Öte yandan Merlin’in onları öldürerek elde ettiği katkı puanları, Hayalet Karargahında istediği kaynakları kullanmasına olanak tanıyacaktı. Bu Phantom’un avantajıydı.
“Evlat, Hayalet Karargâh’ta öldürmek yasak olabilir ama birine ders vermenin önünde hiçbir kural yok. En fazla birkaç katkı puanı kaybederim!”
Kel adam, Merlin tarafından görmezden gelindiği için öfkeliydi. Kötü niyetli bir kahkahayla kolunun şekli değişti ve Merlin’i yakaladı.
Merlin biraz sinirlenmişti. Hatta tıpkı Hiçlik Bölgesi’nin iradesi tarafından reddedildiği zamanki gibi bu dünyanın iradesine takılıp takılmadığını bile merak etti. Yaptığı her şey engellerle ve talihsizlikle karşılandı.
Şu anki durum da benzerdi. Hayalet Karargâhına döndüğü anda açıklanamaz bir şekilde bir kadının pusuya düşmesiyle karşılaştı. Daha sonra Mission Hall’a geldiğinde farkında olmadan bu kel adam tarafından taciz edildi ve bu da bir çatışmaya neden oldu.
Merlin daha dikkatli olmasaydı ve Hayali Dünya’yı hiç açığa çıkarmasaydı, gerçekten de Yüce Canavar dünyasının iradesi tarafından hedef alındığını düşünürdü.

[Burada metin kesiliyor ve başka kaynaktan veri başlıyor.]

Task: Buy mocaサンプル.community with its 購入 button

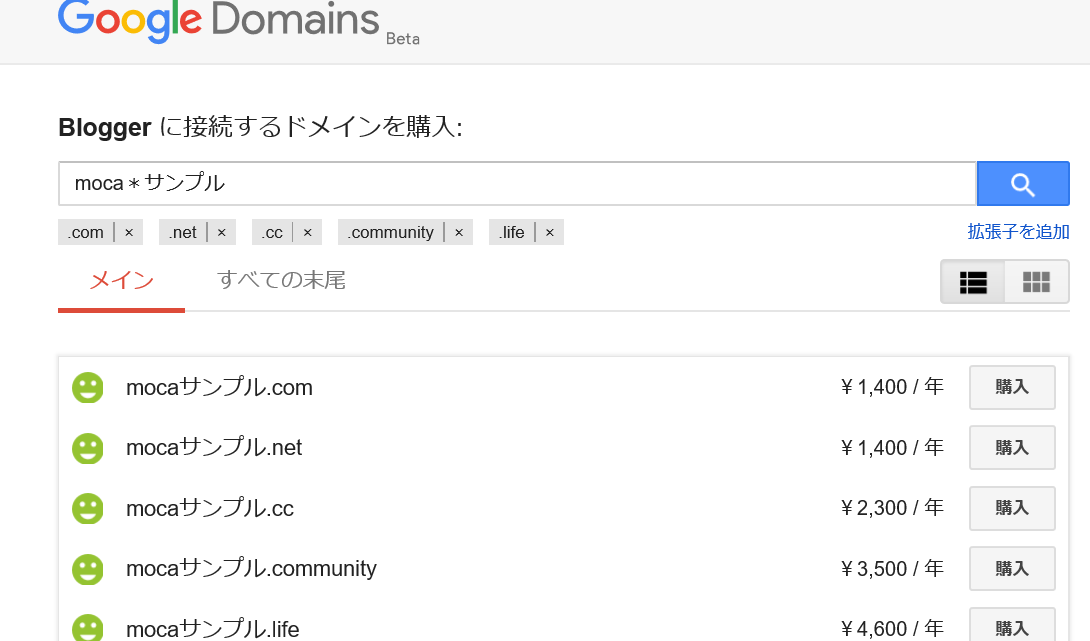Action: tap(1012, 569)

Son derece sinirlenen Merlin doğal olarak geri durmadı. Kolu da bir anda şekil değiştirdi ve sallandı.
“Patlama.”
Donuk bir ses duyuldu. Bu iki ham gücün arasındaki etkiydi. Kel adam aniden acı dolu bir ifade ortaya çıkardı. Kolundan farklı ‘çıtırtı, çatırtı, patlama’ sesleri duyuluyordu. Kemiklerinin kırıldığı görüldü.

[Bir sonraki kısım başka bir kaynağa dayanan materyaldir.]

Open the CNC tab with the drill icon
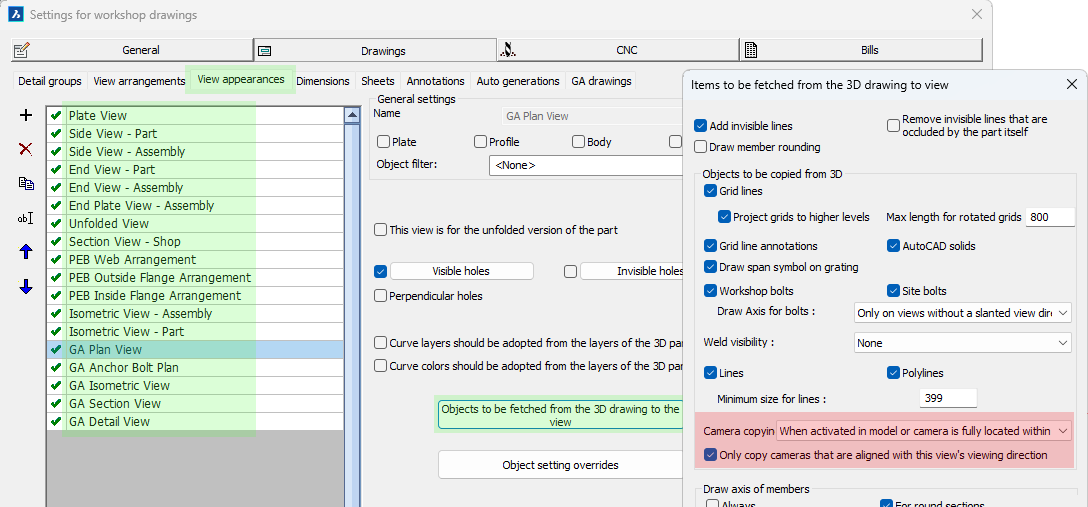Viewport: 1088px width, 507px height. tap(618, 50)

“Bu nasıl mümkün olabilir? Sen benden daha mı güçlüsün?”
Kel adam büyük olasılıkla saf güç tipi, her şeye gücü yeten canavar soyundan geliyordu. Merlin’in de Dördüncü sınıf bir değiştirici olduğunu ama ondan çok daha güçlü olduğunu görünce yüzü anlamazlıkla doldu.